[Stated exercise] Rewrite everything from the line containing "Click the red location pin icon in the banner" down to the end of the entries, switching "banner" to "header" and leaving all else unchanged.

(Recorded data)
++++++++

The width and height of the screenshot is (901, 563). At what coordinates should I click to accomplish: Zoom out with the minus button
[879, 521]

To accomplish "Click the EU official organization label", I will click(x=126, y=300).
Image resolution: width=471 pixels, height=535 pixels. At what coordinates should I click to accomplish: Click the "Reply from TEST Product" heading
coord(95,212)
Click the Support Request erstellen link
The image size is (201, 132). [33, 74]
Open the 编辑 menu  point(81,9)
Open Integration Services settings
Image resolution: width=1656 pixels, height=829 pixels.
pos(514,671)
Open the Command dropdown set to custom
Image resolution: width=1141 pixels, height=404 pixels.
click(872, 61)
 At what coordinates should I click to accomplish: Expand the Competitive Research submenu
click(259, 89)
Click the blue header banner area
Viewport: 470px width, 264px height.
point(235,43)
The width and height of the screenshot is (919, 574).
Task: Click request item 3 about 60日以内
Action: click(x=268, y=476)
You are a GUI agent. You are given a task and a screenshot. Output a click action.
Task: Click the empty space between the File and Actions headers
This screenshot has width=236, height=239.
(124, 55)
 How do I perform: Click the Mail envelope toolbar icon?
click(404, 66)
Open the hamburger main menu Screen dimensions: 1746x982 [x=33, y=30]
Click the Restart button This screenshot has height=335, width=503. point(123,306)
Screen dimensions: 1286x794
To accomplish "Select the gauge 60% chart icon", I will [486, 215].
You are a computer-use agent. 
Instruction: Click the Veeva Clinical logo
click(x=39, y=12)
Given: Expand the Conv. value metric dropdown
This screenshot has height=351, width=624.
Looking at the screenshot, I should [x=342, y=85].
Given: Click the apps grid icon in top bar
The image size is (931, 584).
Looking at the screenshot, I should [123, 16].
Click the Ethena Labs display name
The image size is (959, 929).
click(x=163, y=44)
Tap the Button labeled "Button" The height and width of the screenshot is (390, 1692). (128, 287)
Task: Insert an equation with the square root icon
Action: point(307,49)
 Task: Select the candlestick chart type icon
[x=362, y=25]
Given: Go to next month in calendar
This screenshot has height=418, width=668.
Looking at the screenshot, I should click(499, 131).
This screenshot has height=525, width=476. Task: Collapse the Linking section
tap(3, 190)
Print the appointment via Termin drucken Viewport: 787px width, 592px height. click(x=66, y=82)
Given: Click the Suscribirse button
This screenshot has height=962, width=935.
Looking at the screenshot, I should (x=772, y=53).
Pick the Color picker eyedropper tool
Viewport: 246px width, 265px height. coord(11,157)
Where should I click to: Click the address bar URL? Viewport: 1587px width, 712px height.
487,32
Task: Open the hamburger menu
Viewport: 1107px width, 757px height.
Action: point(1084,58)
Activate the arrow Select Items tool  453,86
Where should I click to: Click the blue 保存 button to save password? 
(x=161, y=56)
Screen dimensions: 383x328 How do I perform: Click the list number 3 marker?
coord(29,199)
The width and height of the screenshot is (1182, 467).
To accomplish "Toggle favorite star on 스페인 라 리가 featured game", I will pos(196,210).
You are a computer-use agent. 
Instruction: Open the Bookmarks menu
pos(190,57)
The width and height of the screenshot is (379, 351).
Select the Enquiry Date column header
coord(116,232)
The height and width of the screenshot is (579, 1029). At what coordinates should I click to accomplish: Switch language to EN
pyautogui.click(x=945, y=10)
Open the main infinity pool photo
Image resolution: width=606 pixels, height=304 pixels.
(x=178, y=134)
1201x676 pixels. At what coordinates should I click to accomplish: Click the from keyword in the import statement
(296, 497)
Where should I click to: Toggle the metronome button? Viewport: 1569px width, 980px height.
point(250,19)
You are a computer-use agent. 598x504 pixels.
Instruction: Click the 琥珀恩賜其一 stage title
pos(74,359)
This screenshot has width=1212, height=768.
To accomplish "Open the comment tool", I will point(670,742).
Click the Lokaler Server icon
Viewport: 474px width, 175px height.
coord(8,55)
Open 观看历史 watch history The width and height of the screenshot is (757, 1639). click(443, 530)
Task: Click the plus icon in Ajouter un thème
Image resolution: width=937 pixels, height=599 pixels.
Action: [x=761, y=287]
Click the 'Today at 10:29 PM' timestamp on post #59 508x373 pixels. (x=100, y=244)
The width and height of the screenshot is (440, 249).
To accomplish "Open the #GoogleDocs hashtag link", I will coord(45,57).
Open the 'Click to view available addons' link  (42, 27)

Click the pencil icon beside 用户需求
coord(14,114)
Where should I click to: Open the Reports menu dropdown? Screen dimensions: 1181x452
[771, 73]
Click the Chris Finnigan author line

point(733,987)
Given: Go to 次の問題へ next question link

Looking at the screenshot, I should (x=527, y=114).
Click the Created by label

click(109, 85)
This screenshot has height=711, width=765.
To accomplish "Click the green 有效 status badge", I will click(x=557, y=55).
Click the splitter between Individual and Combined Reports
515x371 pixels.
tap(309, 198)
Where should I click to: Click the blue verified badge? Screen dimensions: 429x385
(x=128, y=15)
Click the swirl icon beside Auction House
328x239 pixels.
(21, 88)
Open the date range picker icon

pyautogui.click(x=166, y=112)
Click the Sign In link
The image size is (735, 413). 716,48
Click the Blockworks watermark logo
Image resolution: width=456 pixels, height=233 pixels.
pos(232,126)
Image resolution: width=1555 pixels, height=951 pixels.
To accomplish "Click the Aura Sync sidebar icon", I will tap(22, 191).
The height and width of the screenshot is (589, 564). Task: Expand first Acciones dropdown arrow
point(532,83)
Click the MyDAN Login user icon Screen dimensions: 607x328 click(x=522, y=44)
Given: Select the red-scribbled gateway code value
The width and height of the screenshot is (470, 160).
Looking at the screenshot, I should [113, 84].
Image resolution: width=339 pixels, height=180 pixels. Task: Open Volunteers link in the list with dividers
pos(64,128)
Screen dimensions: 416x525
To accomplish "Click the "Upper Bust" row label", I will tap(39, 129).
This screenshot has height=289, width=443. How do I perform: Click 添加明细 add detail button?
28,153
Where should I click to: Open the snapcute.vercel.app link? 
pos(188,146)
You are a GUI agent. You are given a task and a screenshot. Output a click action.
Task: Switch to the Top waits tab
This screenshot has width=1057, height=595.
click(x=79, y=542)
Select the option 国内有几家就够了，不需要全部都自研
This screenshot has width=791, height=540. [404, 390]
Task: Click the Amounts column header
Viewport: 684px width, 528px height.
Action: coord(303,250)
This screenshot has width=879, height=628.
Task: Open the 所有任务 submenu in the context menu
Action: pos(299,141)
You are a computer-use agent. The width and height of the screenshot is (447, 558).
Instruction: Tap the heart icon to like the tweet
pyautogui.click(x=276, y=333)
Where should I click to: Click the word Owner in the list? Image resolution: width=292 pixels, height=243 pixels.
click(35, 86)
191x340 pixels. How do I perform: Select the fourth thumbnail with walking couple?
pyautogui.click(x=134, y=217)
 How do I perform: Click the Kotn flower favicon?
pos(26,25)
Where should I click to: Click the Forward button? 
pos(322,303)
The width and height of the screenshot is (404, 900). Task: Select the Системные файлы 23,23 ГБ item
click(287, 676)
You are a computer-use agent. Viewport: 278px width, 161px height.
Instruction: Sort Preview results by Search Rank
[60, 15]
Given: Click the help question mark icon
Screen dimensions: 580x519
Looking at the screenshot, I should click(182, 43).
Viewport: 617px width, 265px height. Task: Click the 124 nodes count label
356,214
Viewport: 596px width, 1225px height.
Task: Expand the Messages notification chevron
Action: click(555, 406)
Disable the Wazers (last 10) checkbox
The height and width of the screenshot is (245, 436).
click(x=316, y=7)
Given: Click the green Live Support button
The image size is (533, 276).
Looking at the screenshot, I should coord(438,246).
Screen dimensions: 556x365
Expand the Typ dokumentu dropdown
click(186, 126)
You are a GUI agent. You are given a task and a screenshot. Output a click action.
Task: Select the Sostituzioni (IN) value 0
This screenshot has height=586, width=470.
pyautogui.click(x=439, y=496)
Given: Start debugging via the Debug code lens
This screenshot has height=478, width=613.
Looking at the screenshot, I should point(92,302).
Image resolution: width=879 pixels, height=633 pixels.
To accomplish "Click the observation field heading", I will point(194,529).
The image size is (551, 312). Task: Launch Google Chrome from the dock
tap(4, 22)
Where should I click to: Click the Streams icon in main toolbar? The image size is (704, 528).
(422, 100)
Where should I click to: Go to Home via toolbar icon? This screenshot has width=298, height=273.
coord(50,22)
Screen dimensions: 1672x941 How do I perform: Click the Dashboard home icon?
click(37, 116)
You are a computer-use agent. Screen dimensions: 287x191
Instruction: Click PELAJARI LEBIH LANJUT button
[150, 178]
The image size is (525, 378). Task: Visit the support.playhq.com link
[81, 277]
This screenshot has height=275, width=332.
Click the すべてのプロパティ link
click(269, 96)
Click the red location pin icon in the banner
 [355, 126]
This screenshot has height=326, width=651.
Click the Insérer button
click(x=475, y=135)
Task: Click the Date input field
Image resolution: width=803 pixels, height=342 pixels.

++++++++

[Problem solution]
Click the red location pin icon in the header
 [355, 126]
This screenshot has height=326, width=651.
Click the Insérer button
click(x=475, y=135)
Task: Click the Date input field
Image resolution: width=803 pixels, height=342 pixels.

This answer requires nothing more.